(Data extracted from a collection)
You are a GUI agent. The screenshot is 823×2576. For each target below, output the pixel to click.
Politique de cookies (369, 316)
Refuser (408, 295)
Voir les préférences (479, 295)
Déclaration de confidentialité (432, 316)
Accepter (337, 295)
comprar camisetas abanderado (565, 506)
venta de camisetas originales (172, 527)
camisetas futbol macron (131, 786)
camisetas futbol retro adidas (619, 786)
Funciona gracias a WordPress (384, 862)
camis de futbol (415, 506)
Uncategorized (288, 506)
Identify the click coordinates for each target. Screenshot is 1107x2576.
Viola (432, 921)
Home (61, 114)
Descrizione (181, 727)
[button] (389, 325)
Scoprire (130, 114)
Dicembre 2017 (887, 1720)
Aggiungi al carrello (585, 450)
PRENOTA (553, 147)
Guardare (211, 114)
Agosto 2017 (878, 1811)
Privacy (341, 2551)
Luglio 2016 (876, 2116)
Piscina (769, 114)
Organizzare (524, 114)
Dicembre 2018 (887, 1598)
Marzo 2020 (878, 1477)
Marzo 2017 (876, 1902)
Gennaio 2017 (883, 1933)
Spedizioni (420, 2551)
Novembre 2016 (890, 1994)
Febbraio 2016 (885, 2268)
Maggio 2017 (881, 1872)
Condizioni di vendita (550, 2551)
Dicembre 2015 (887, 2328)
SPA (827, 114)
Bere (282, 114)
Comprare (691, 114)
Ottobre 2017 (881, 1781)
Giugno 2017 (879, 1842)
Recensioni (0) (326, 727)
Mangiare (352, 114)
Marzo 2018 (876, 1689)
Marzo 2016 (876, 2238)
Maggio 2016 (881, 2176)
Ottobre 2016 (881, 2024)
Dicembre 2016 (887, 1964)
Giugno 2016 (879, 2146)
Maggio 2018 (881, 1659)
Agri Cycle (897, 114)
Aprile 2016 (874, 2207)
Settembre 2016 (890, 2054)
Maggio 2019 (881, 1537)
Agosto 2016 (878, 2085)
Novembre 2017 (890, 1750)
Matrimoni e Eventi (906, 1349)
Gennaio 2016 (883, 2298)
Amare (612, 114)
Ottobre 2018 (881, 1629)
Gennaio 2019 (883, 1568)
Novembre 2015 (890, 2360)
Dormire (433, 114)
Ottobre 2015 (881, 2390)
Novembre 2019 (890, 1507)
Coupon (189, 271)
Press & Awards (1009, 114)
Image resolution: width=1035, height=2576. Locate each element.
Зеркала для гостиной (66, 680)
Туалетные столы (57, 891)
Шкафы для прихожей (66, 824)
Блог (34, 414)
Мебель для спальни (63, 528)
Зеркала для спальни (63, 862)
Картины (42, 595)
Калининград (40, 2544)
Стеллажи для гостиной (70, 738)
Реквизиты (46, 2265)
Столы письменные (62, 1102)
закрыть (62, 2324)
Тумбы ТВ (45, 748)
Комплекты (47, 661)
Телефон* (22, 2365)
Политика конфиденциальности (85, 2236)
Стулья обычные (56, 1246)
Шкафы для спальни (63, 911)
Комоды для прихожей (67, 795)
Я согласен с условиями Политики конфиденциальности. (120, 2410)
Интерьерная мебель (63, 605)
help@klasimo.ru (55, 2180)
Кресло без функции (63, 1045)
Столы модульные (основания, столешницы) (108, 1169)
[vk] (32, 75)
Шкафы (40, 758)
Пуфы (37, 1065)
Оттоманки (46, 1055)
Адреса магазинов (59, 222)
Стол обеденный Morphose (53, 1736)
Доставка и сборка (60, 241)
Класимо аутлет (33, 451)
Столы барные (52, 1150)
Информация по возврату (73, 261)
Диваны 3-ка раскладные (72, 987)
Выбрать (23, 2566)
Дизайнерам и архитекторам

YOUR ASSIGNMENT:
What do the records say? Quote them all exactly.

WORKED SOLUTION:
You are a GUI agent. The screenshot is 823×2576. For each target below, output the pixel to click.
Politique de cookies (369, 316)
Refuser (408, 295)
Voir les préférences (479, 295)
Déclaration de confidentialité (432, 316)
Accepter (337, 295)
comprar camisetas abanderado (565, 506)
venta de camisetas originales (172, 527)
camisetas futbol macron (131, 786)
camisetas futbol retro adidas (619, 786)
Funciona gracias a WordPress (384, 862)
camis de futbol (415, 506)
Uncategorized (288, 506)
Identify the click coordinates for each target. Screenshot is 1107x2576.
Viola (432, 921)
Home (61, 114)
Descrizione (181, 727)
[button] (389, 325)
Scoprire (130, 114)
Dicembre 2017 (887, 1720)
Aggiungi al carrello (585, 450)
PRENOTA (553, 147)
Guardare (211, 114)
Agosto 2017 (878, 1811)
Privacy (341, 2551)
Luglio 2016 (876, 2116)
Piscina (769, 114)
Organizzare (524, 114)
Dicembre 2018 (887, 1598)
Marzo 2020 (878, 1477)
Marzo 2017 (876, 1902)
Gennaio 2017 (883, 1933)
Spedizioni (420, 2551)
Novembre 2016 (890, 1994)
Febbraio 2016 (885, 2268)
Maggio 2017 (881, 1872)
Condizioni di vendita (550, 2551)
Dicembre 2015 (887, 2328)
SPA (827, 114)
Bere (282, 114)
Comprare (691, 114)
Ottobre 2017 (881, 1781)
Giugno 2017 (879, 1842)
Recensioni (0) (326, 727)
Mangiare (352, 114)
Marzo 2018 (876, 1689)
Marzo 2016 (876, 2238)
Maggio 2016 (881, 2176)
Ottobre 2016 (881, 2024)
Dicembre 2016 (887, 1964)
Giugno 2016 (879, 2146)
Maggio 2018 (881, 1659)
Agri Cycle (897, 114)
Aprile 2016 (874, 2207)
Settembre 2016 (890, 2054)
Maggio 2019 (881, 1537)
Agosto 2016 (878, 2085)
Novembre 2017 (890, 1750)
Matrimoni e Eventi (906, 1349)
Gennaio 2016 (883, 2298)
Amare (612, 114)
Ottobre 2018 (881, 1629)
Gennaio 2019 (883, 1568)
Novembre 2015 (890, 2360)
Dormire (433, 114)
Ottobre 2015 (881, 2390)
Novembre 2019 (890, 1507)
Coupon (189, 271)
Press & Awards (1009, 114)
Image resolution: width=1035, height=2576. Locate each element.
Зеркала для гостиной (66, 680)
Туалетные столы (57, 891)
Шкафы для прихожей (66, 824)
Блог (34, 414)
Мебель для спальни (63, 528)
Зеркала для спальни (63, 862)
Картины (42, 595)
Калининград (40, 2544)
Стеллажи для гостиной (70, 738)
Реквизиты (46, 2265)
Столы письменные (62, 1102)
закрыть (62, 2324)
Тумбы ТВ (45, 748)
Комплекты (47, 661)
Телефон* (22, 2365)
Политика конфиденциальности (85, 2236)
Стулья обычные (56, 1246)
Шкафы для спальни (63, 911)
Комоды для прихожей (67, 795)
Я согласен с условиями Политики конфиденциальности. (120, 2410)
Интерьерная мебель (63, 605)
help@klasimo.ru (55, 2180)
Кресло без функции (63, 1045)
Столы модульные (основания, столешницы) (108, 1169)
[vk] (32, 75)
Шкафы (40, 758)
Пуфы (37, 1065)
Оттоманки (46, 1055)
Адреса магазинов (59, 222)
Стол обеденный Morphose (53, 1736)
Доставка и сборка (60, 241)
Класимо аутлет (33, 451)
Столы барные (52, 1150)
Информация по возврату (73, 261)
Диваны 3-ка раскладные (72, 987)
Выбрать (23, 2566)
Дизайнерам и архитекторам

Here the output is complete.